• What is needed
Format the records between the lines containing "What do you see at coordinates (30, 164)" and "x-axis-tick-labels: 2000 2005 2010 2015 2020 is", inclusive, as a numbered list, leaving out any blank lines.

Start of Material supplied

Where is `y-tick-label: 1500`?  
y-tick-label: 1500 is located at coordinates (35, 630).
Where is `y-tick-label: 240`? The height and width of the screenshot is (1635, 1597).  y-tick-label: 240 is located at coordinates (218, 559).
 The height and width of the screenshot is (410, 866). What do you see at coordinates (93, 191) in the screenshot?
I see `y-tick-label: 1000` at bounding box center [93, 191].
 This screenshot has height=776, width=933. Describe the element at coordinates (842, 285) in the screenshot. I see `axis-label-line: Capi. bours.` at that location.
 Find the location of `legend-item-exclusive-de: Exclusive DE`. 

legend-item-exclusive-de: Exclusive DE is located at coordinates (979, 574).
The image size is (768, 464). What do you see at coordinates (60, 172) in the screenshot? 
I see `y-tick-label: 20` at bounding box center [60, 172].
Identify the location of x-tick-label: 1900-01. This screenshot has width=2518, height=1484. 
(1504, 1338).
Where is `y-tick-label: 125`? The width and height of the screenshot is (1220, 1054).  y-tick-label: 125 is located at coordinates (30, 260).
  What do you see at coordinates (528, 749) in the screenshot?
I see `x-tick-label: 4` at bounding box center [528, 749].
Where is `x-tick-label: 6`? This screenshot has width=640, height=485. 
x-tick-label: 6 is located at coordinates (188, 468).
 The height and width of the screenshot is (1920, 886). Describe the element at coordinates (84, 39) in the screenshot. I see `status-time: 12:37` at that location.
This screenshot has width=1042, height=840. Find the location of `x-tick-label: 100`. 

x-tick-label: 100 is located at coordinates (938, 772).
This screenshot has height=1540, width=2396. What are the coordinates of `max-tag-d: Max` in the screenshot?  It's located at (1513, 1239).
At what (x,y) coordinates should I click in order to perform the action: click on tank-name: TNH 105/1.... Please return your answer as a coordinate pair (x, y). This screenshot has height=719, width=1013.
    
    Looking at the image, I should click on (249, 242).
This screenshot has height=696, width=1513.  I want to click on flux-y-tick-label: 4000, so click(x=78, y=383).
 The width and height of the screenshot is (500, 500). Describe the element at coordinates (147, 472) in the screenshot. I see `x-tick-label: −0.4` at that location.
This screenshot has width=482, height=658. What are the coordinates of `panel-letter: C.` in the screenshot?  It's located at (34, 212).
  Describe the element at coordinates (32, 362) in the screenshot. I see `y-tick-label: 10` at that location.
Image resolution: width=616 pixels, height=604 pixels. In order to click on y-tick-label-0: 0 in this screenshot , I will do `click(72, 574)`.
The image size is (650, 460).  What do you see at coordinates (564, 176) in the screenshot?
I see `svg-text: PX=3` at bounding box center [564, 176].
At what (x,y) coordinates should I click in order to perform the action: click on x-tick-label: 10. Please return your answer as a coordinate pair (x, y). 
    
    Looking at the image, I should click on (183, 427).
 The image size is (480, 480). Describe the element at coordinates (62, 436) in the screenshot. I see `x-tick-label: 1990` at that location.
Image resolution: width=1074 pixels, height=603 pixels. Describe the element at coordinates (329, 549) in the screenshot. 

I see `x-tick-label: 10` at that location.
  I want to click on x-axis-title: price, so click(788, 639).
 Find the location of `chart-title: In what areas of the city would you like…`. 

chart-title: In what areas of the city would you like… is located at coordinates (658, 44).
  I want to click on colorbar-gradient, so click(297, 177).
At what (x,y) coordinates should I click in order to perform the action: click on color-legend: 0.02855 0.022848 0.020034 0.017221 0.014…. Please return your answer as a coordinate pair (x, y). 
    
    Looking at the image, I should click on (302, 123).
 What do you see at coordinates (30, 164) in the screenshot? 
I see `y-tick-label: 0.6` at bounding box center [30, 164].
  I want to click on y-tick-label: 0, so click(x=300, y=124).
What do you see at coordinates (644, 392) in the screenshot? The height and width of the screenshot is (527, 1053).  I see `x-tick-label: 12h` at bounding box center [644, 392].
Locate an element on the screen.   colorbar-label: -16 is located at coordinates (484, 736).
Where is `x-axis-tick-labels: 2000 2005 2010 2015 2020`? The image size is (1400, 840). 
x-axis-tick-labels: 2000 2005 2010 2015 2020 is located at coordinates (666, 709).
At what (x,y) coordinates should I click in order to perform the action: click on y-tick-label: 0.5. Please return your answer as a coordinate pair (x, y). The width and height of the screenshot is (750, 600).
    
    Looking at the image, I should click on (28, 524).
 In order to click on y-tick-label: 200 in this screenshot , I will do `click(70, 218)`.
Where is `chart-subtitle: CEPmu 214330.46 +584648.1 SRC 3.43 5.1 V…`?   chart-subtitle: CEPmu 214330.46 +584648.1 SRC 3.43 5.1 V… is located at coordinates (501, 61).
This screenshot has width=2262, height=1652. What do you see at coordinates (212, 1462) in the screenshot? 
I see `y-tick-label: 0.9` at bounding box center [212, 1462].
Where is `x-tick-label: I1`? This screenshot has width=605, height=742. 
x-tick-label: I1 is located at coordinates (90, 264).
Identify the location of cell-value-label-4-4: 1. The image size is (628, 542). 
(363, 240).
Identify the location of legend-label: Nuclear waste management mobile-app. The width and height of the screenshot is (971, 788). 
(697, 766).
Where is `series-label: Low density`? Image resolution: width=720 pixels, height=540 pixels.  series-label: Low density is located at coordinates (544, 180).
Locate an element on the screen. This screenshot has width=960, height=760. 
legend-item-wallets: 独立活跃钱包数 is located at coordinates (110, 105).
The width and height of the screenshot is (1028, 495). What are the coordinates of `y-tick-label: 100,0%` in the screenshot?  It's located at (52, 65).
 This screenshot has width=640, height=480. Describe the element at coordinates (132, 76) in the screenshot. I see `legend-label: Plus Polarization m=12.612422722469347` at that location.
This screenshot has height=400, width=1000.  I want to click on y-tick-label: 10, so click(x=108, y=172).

End of Material supplied

• Result
1.  What do you see at coordinates (30, 164) in the screenshot? 
2. I see `y-tick-label: 0.6` at bounding box center [30, 164].
3.   I want to click on y-tick-label: 0, so click(x=300, y=124).
4. What do you see at coordinates (644, 392) in the screenshot? The height and width of the screenshot is (527, 1053).  I see `x-tick-label: 12h` at bounding box center [644, 392].
5. Locate an element on the screen.   colorbar-label: -16 is located at coordinates (484, 736).
6. Where is `x-axis-tick-labels: 2000 2005 2010 2015 2020`? The image size is (1400, 840). 
7. x-axis-tick-labels: 2000 2005 2010 2015 2020 is located at coordinates (666, 709).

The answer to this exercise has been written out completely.